Jest jeszcze opowieść z samego Smoleńska, pewnej nauczycielki polskiego pochodzenia przytoczona w grudniu 2010 r. przez „NDz” (http://www.naszdziennik.pl/ind...): „Jak relacjonuje kobieta, 10 kwietnia już o 7.00 rano była w pracy. Była wtedy słoneczna pogoda, nie było żadnej mgły. Pojawiła się dopiero po godzinie, więc ok. godziny 8.00 rano czasu polskiego (ok. 10.00 czasu moskiewskiego).

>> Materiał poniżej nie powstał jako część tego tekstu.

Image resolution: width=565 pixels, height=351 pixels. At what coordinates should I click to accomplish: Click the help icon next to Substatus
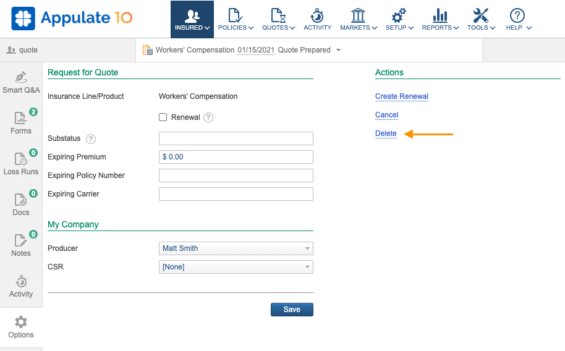(91, 138)
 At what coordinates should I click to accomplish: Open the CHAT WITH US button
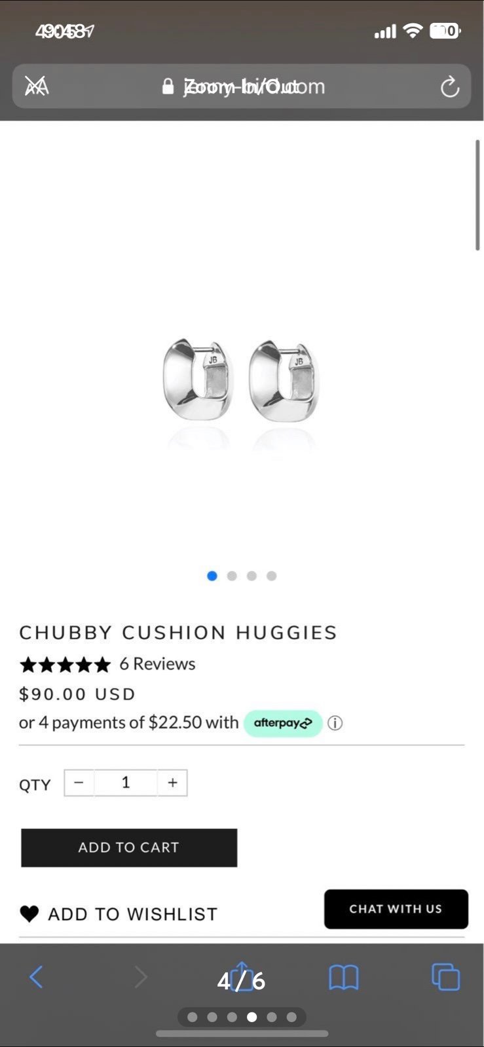tap(396, 909)
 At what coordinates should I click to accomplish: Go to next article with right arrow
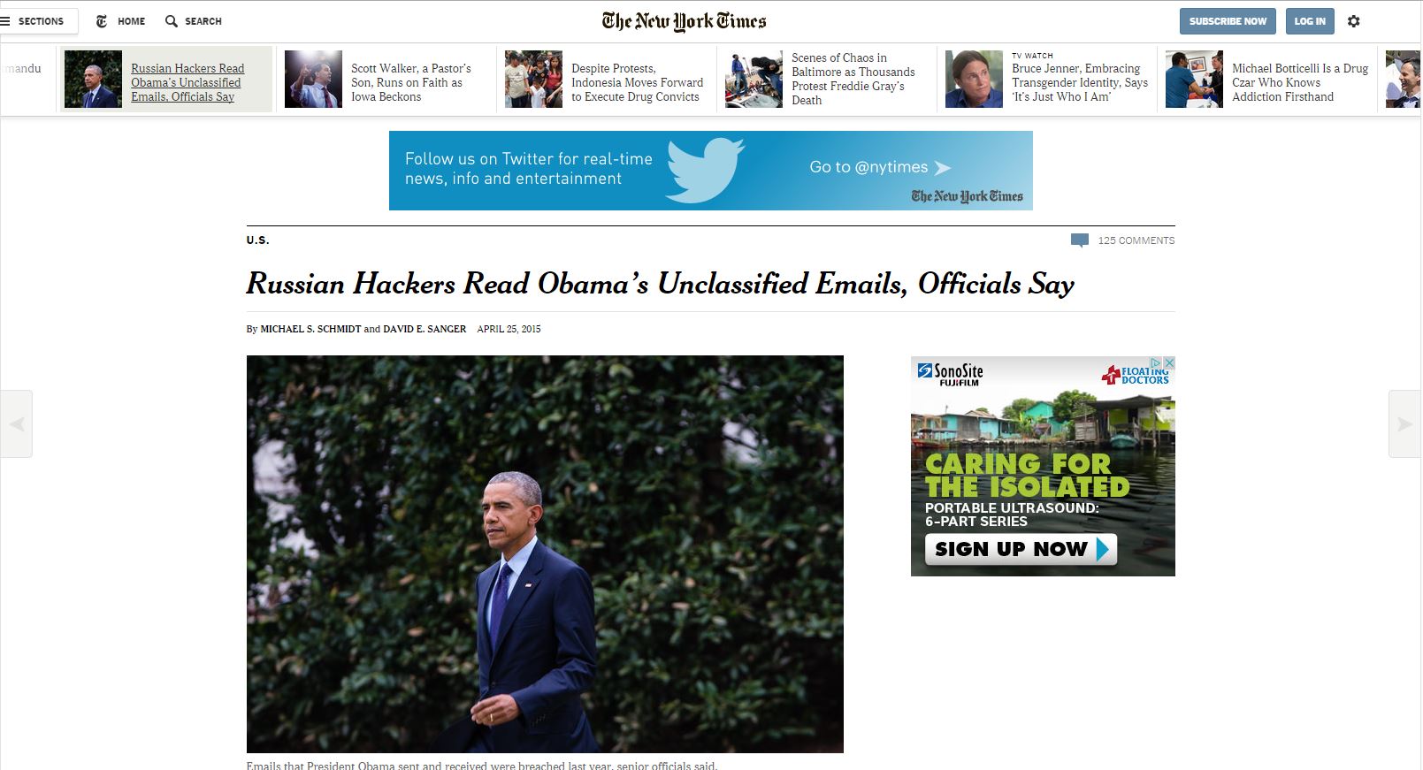click(1404, 423)
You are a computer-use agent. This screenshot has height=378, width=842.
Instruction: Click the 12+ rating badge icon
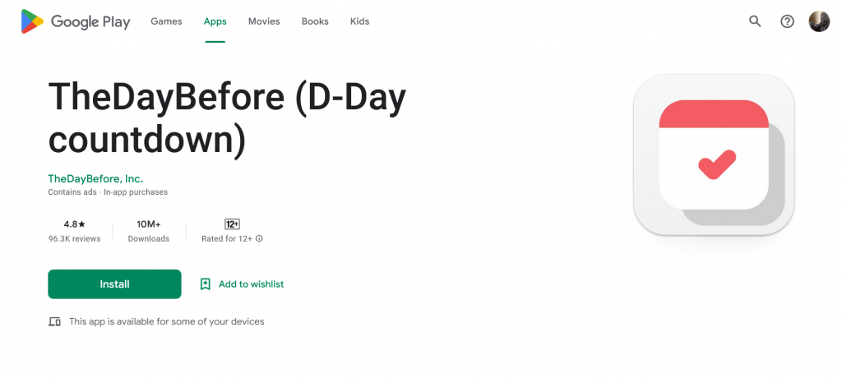coord(232,224)
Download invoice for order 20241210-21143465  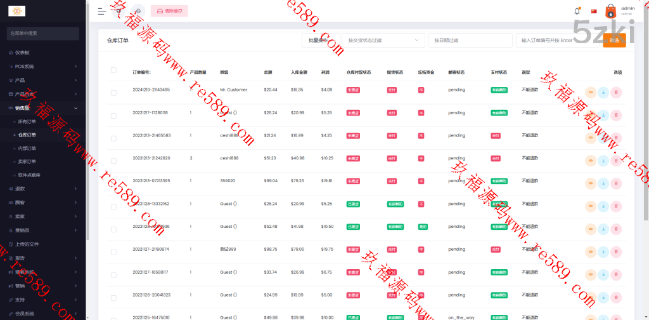(x=603, y=93)
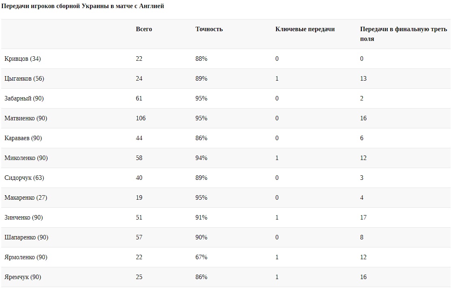Click the Караваев (90) player cell

coord(23,138)
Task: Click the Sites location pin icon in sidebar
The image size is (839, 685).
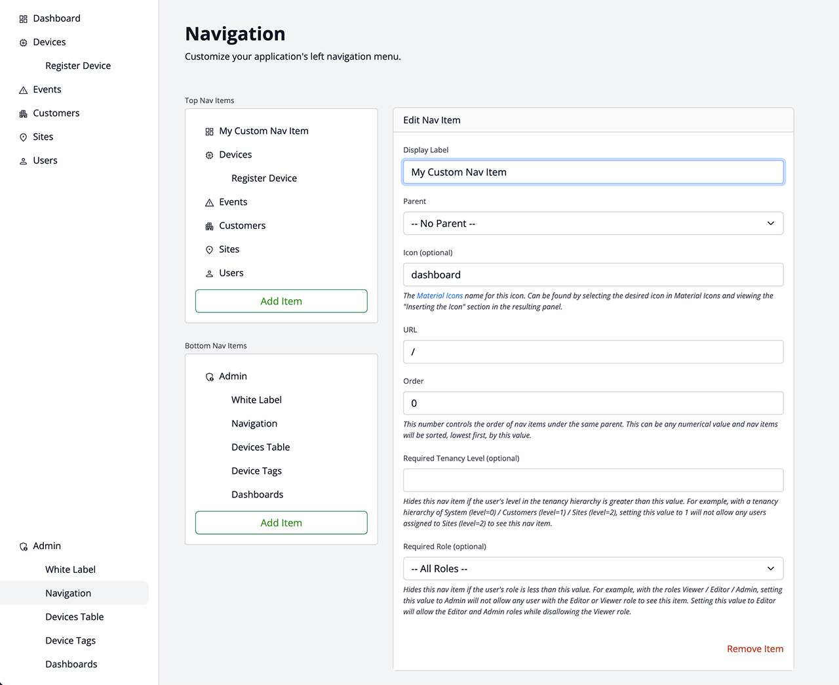Action: 24,137
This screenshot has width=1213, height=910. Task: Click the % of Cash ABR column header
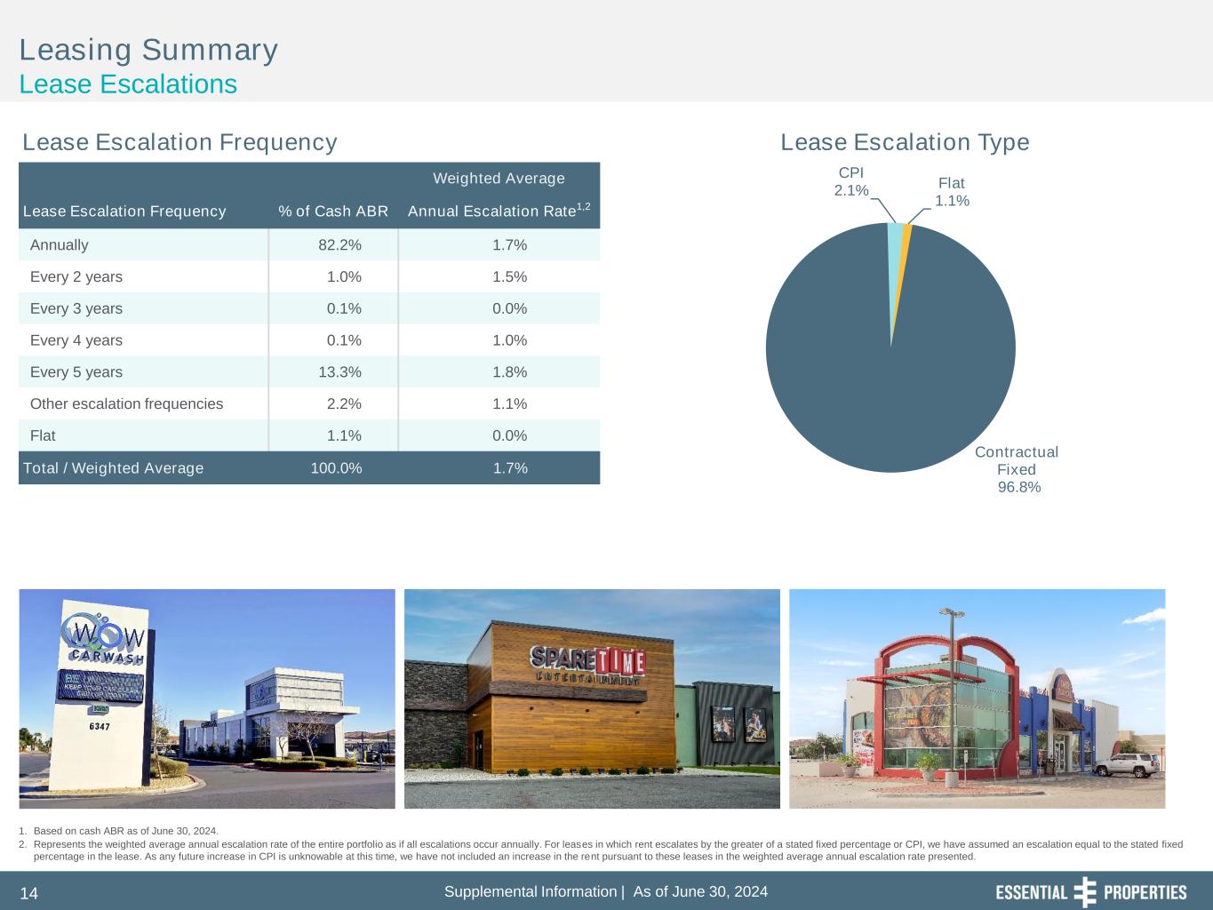tap(333, 212)
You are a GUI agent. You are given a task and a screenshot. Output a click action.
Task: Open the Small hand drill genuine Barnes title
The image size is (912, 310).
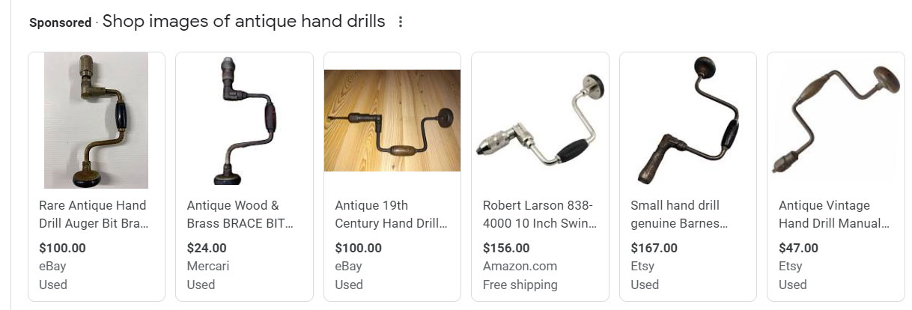click(x=680, y=214)
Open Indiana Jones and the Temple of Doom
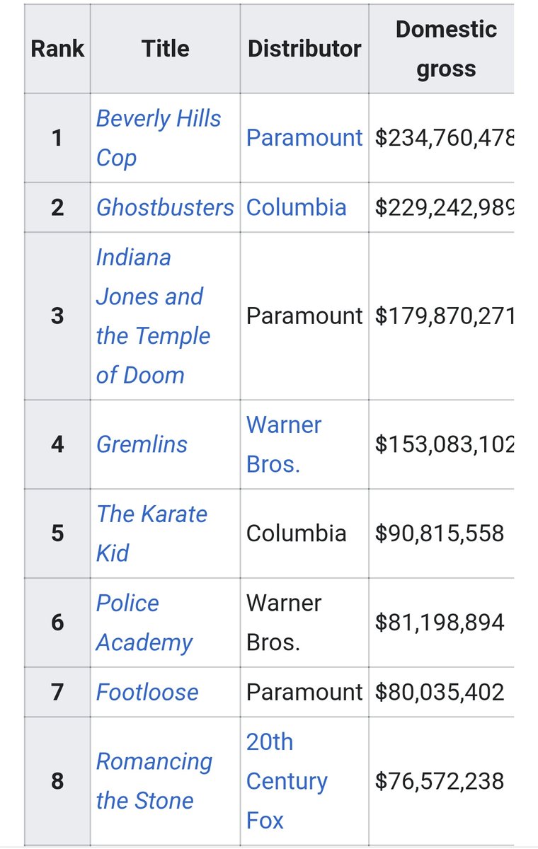 click(153, 316)
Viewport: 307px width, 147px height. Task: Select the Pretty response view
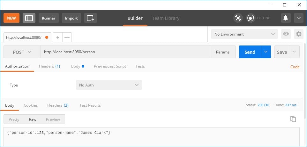(14, 119)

Jak tłumaczy, w pewnym momencie zaczęła gwałtownie gęstnieć, jakby "wychodziła z ziemi". Kładła się gęstymi płatami wyraźnie od strony jaru, który od szosy dzieli odległość około jednego kilometra.
Z opisu nauczycielki wynika, że mgła wypełzła z jaru i przemieściła się w kierunku szosy w stronę lotniska Siewiernyj. Opary ustąpiły równie szybko, jak się pojawiły. Zdaniem kobiety, około godziny 10.00 wiadomo było, że coś złego się dzieje, ludzie, usłyszawszy wybuch, zaczęli biec w kierunku szosy. Kobieta ruszyła za nimi. Kiedy wszyscy dobiegli do szosy, co nastąpiło zaledwie kilkanaście minut od upadku polskiej maszyny, stał tam już kordon funkcjonariuszy OMON, którzy nikogo na miejsce katastrofy nie dopuszczali”.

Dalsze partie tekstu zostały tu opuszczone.